Excitement And Dread: A Running Paradox

AJWs TaproomEarlier in the week, I was chatting with a runner I am coaching for this year’s Grindstone 100 Mile. Given that the race is now about three weeks away, she is at the apex of her training. This week, she is doing her key hill workout of the cycle: 12×1000-meter hill repeats. When I asked her about how she felt going into the workout, she replied that she was feeling “a mixture of excitement and dread.”

This response got me thinking of how many times we feel these conflicting emotions in our running lives. Whether ramping up our training for a big race or simply settling into a hard training block, often our excitement for the process goes hand and hand with a fair amount of dread at the prospect of putting out such a hard effort.

Indeed, I expect my runner to get back to me soon with an update on the workout in which she shares the facts that she lost feeling in her arms, had the taste of blood in her mouth, and was about two seconds away from puking after each repeat. Certainly, for any of us who’ve trained hard and stretched our bodies’ limits, we know those feelings.

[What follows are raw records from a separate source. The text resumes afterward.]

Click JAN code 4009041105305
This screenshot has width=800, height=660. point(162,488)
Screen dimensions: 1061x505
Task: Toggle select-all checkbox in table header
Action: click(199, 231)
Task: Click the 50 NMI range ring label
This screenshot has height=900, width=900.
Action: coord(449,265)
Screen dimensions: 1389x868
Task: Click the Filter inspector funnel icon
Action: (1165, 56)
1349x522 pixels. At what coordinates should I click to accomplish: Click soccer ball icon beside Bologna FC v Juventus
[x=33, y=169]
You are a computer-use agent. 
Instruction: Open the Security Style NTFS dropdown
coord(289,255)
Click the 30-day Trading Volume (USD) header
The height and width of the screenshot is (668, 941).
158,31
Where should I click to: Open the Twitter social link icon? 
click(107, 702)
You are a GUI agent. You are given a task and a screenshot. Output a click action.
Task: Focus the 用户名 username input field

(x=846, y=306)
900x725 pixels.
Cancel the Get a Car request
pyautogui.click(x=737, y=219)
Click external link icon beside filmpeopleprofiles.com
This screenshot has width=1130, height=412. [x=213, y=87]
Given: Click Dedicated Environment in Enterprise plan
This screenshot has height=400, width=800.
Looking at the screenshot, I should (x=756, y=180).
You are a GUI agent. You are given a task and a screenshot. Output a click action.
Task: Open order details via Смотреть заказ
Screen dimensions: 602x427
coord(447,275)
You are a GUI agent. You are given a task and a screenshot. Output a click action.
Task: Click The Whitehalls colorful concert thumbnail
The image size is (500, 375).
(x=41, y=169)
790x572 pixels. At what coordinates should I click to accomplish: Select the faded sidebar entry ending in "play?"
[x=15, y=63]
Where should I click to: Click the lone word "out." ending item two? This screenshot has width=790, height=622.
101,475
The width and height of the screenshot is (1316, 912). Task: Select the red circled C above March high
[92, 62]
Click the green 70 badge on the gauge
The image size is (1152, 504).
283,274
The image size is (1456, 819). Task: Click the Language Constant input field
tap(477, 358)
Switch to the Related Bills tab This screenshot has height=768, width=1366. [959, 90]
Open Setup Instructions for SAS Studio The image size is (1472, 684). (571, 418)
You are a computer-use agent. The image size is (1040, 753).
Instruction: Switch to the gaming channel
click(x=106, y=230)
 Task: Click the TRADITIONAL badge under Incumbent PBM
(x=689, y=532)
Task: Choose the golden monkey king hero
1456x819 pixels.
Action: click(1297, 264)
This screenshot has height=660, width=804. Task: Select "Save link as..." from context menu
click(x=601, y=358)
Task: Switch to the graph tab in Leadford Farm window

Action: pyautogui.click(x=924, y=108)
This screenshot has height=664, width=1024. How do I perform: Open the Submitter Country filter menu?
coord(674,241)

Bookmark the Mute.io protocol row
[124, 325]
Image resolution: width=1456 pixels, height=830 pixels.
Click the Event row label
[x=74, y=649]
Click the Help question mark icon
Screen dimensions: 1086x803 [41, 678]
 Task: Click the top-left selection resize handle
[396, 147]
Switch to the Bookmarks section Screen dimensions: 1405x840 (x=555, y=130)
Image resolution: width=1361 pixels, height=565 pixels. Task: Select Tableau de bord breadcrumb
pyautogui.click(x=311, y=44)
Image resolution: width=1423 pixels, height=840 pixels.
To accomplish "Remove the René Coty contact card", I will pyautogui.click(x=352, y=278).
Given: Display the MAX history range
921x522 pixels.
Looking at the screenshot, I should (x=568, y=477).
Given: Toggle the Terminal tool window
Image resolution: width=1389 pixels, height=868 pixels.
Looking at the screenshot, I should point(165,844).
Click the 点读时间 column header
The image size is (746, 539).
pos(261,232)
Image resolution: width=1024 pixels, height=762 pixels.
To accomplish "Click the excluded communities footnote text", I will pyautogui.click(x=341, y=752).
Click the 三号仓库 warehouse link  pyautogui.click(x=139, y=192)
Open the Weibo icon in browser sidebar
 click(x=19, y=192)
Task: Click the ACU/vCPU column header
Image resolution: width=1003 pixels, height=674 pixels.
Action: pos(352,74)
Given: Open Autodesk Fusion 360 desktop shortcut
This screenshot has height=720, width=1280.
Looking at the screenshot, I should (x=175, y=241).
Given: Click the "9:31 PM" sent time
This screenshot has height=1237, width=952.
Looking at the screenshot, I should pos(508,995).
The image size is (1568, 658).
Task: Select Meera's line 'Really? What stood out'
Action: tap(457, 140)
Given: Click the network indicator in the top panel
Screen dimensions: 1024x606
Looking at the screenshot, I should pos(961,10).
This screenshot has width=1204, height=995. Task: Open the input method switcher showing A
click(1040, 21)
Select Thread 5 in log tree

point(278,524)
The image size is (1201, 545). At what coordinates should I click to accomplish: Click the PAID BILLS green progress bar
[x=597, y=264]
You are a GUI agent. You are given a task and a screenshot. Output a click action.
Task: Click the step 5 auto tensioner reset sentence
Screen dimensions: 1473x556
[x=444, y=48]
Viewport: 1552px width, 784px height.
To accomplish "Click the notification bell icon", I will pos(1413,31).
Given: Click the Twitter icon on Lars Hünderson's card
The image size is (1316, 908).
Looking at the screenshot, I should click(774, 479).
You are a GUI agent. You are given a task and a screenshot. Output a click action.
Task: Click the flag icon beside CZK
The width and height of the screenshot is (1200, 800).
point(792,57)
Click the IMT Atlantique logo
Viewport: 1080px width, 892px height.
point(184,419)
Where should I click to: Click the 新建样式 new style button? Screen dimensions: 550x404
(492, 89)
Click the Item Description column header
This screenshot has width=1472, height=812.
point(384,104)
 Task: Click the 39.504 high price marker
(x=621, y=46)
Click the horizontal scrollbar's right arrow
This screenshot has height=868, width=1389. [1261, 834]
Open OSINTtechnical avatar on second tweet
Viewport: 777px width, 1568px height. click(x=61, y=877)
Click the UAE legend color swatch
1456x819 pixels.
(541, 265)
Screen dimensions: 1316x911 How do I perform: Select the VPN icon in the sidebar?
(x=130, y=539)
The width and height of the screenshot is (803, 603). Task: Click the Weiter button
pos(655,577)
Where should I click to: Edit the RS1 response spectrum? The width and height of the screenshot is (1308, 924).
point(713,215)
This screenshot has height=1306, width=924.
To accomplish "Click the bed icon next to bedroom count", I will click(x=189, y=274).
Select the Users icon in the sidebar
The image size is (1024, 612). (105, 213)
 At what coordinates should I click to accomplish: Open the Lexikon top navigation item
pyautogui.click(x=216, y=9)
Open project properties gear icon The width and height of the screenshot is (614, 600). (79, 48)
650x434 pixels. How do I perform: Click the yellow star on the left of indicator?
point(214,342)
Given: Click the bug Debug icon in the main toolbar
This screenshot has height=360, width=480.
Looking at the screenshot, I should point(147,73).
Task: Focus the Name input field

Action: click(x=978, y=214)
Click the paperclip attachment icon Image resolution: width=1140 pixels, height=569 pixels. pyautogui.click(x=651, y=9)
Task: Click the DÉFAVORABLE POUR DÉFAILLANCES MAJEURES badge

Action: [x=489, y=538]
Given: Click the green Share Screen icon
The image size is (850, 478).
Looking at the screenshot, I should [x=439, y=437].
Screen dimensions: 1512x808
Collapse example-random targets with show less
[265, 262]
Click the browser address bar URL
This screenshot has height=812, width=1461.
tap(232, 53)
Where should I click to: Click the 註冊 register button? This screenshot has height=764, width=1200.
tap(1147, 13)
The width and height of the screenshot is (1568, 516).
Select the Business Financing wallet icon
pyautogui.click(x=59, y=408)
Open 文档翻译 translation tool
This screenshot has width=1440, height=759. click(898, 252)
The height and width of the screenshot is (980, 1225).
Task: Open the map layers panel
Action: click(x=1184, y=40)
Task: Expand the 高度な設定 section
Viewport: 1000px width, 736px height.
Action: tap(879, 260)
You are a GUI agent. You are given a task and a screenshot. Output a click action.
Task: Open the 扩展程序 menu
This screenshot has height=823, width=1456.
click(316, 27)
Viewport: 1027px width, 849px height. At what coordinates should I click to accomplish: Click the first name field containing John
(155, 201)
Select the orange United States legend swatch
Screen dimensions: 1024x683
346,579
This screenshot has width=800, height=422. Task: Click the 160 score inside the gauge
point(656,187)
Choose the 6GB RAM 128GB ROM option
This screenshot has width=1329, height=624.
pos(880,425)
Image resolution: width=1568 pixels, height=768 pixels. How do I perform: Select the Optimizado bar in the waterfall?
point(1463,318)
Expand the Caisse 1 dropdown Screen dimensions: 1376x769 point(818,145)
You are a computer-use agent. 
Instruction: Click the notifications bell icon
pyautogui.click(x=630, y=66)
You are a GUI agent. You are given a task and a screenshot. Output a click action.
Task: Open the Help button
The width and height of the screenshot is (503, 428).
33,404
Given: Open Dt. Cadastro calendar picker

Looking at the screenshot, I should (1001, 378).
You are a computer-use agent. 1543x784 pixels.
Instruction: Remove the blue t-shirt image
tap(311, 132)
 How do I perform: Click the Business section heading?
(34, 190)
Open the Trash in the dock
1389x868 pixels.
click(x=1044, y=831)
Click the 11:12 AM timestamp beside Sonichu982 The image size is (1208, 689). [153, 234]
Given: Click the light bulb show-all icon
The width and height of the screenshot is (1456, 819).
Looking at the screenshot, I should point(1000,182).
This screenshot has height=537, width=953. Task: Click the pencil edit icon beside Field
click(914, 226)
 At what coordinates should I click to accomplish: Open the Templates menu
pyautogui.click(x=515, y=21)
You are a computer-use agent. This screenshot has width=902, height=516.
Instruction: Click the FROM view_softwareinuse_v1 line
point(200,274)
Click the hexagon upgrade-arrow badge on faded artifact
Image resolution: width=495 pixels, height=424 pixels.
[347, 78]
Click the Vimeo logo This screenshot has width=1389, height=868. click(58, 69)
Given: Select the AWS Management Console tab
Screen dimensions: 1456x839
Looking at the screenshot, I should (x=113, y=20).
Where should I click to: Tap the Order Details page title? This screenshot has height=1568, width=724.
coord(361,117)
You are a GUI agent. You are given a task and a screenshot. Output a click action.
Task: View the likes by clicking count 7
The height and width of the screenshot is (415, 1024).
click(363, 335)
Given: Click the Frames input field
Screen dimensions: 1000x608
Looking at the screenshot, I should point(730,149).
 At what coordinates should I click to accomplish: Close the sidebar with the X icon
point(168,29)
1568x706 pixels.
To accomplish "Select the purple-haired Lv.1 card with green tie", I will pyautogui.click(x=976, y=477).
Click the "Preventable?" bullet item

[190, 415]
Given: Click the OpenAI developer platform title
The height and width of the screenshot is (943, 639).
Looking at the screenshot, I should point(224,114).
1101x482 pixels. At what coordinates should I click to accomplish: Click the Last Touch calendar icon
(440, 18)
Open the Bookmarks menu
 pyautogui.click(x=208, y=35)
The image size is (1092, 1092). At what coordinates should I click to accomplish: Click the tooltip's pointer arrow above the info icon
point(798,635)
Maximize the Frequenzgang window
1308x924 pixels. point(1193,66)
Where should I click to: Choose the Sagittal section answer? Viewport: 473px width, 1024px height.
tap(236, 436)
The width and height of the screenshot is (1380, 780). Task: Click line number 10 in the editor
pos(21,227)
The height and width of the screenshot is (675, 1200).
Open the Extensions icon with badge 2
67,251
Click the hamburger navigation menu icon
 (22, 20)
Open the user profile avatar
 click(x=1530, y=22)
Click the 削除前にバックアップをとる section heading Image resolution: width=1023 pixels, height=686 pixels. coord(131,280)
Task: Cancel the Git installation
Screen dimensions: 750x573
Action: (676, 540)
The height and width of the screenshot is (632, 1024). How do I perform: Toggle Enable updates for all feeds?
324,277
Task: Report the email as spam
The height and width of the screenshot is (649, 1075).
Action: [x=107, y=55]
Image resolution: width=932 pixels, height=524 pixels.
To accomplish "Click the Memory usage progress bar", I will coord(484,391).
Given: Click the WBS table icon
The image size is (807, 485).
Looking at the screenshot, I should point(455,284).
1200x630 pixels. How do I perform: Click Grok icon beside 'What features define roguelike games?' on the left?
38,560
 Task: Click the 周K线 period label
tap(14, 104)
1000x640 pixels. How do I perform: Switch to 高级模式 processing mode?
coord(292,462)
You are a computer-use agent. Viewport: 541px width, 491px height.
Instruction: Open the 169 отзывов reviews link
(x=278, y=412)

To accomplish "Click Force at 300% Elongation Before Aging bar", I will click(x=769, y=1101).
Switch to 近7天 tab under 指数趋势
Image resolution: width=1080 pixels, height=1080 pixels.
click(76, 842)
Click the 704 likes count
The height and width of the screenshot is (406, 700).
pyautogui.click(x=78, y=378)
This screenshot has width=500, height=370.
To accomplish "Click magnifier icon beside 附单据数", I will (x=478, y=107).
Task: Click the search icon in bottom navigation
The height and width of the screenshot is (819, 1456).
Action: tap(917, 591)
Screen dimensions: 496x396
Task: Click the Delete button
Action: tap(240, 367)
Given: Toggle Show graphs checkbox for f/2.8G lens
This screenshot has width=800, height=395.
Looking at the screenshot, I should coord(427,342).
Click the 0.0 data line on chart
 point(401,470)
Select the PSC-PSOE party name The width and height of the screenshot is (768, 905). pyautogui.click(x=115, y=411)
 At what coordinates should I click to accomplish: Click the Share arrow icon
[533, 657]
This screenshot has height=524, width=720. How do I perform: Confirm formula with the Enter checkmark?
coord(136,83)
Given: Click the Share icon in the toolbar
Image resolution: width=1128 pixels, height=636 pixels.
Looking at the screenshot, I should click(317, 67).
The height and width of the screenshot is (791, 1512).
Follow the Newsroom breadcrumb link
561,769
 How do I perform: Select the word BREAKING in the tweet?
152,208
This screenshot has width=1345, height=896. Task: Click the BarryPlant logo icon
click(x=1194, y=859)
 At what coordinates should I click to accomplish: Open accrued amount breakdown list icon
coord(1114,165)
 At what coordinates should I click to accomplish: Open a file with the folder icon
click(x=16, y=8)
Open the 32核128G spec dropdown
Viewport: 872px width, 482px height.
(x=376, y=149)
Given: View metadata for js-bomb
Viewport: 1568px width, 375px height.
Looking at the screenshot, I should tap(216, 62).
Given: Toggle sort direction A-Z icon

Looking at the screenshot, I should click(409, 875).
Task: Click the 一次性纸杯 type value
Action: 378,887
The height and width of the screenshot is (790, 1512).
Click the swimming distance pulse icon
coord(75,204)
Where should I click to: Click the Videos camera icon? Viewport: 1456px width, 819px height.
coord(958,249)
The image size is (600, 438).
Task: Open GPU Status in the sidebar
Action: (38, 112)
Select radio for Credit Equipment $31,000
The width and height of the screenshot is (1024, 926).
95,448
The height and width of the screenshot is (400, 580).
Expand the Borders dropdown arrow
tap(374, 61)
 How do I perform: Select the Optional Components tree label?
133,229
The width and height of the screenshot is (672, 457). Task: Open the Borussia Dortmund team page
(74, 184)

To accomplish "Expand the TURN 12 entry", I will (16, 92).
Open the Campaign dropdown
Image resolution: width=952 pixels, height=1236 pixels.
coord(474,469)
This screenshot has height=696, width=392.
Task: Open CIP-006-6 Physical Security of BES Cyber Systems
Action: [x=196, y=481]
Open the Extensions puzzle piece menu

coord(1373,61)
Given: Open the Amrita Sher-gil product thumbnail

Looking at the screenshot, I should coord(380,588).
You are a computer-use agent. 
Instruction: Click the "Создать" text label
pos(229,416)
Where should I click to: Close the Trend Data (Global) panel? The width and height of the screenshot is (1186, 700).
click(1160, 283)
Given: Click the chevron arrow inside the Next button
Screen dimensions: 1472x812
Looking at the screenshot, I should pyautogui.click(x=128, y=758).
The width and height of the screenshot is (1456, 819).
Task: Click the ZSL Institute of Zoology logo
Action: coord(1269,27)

And yet we also know the excitement that comes from that very same experience. We know the inherent value of putting in the work as well as the potential for great reward at the end of a seemingly debilitating training block. It also reminds me of the extension of this paradox to our daily lives. I can think of countless times in my job, as a dad, and as a runner when this duality has stared me smack dab in the face. I think, in the end, the most important thing we can do in running and in life is to embrace and accept the paradox and allow it to make us better and more complete. In that acceptance comes contentment.

Life is often filled with challenges we don’t expect and don’t care to repeat. Therefore, it is my feeling that in preparing for those challenges it makes sense to set the stage for them by controlling what we can control and digging into those dark places when we can. In that process, we can often summon the strength and courage to exceed expectations in all aspects of life. And, if doing that brings us to the edge of collapse and utter exhaustion, then so be it!

Bottom up!

AJW’s Beer of the Week

Lawson's Finest Liquids Sip of Sunshine IPAThis week’s Beer of the Week comes from Lawson’s Finest Liquids in Warren, Vermont. Last weekend, in fact, I had the chance to travel to New England’s Beer Capital and was able to get my hands on Lawson’s Sip of Sunshine IPA. Dubbed a “tropical vacation in a glass,” I could not believe the balance and complexity of this great beer. Talk about a revelatory paradox!

Call for Comments (from Meghan)

  • When preparing for a run or race you care about but that you know will be difficult, do you feel both excitement and dread? How do you deal with that conflicting emotional environment?
  • Have you ever felt so much dread for a run or race that it was almost handicapping? How did you get past those emotions and get to the start of that effort? And did that dread eventually give way to pure excitement?

There is one comment

  1. @NedBarrett1

    There are of course lots of these paradoxes in running (ultras). There's love/hate, expressed as "WTF? I'm never running again." There's the intense desire to stop and the (one hopes slightly at least) more intense desire to finish. And my favorite, the mixture of catatonia and euphoria when you cross the line.

    Good stuff, AJW. Thanks for provoking the line.